Required work — Extract every line from the rows below that contains the word "will", and copy each one unchanged.
^^^^^^^^^^^^^^^^
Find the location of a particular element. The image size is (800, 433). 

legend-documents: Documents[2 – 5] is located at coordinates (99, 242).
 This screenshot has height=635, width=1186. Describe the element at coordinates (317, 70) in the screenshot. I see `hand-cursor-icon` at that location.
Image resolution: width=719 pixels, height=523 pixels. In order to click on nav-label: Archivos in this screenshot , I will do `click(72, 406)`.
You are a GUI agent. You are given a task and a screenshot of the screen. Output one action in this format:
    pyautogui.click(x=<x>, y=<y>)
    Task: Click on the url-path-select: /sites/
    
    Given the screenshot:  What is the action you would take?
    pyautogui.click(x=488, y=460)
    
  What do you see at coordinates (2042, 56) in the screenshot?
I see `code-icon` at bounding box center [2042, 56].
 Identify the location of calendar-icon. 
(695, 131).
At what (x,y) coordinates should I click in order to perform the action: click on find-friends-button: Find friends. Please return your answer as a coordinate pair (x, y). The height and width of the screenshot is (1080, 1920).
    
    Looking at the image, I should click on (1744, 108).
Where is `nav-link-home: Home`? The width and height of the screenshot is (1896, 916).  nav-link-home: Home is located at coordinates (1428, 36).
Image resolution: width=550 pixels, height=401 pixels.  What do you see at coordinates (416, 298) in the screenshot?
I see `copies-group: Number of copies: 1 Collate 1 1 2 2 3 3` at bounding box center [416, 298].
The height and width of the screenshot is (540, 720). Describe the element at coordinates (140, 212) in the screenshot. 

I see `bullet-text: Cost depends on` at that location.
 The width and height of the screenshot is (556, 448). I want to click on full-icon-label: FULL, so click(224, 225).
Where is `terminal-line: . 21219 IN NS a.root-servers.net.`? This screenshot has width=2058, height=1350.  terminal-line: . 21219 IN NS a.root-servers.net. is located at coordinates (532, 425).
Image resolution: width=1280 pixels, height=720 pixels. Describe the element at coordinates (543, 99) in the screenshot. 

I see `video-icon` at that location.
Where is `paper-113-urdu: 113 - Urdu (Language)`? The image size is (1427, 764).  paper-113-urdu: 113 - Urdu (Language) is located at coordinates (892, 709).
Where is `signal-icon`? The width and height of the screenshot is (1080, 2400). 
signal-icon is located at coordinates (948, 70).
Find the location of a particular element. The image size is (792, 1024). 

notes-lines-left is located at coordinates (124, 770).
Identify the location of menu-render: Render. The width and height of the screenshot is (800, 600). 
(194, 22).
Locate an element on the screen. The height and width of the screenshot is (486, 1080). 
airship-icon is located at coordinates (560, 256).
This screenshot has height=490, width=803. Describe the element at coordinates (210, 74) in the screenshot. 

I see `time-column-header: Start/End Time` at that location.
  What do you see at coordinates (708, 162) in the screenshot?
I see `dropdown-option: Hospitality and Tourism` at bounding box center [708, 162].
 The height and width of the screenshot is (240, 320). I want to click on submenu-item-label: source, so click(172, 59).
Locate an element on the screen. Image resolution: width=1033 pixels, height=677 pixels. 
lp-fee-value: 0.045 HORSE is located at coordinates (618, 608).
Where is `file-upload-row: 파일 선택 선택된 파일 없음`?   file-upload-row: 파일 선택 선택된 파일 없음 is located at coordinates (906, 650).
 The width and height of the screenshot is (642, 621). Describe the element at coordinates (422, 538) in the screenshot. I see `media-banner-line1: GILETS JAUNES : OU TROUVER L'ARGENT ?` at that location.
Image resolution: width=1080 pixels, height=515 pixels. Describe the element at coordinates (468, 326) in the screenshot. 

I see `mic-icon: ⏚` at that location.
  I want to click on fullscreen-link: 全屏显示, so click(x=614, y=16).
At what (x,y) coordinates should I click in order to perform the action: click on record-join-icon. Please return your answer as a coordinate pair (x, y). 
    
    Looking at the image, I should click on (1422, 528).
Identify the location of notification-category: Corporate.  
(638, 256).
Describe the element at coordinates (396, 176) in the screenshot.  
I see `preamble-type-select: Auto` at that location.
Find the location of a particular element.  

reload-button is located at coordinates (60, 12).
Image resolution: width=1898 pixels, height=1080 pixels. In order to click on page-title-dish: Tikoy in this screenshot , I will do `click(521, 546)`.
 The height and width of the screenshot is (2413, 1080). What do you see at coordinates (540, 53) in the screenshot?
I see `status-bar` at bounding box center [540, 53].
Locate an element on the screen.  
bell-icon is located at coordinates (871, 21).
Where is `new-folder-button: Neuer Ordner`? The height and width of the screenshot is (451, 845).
^^^^^^^^^^^^^^^^
Answer to the exercise —
Image resolution: width=719 pixels, height=523 pixels. In order to click on nav-label: Archivos in this screenshot , I will do `click(72, 406)`.
Image resolution: width=1898 pixels, height=1080 pixels. In order to click on page-title-dish: Tikoy in this screenshot , I will do `click(521, 546)`.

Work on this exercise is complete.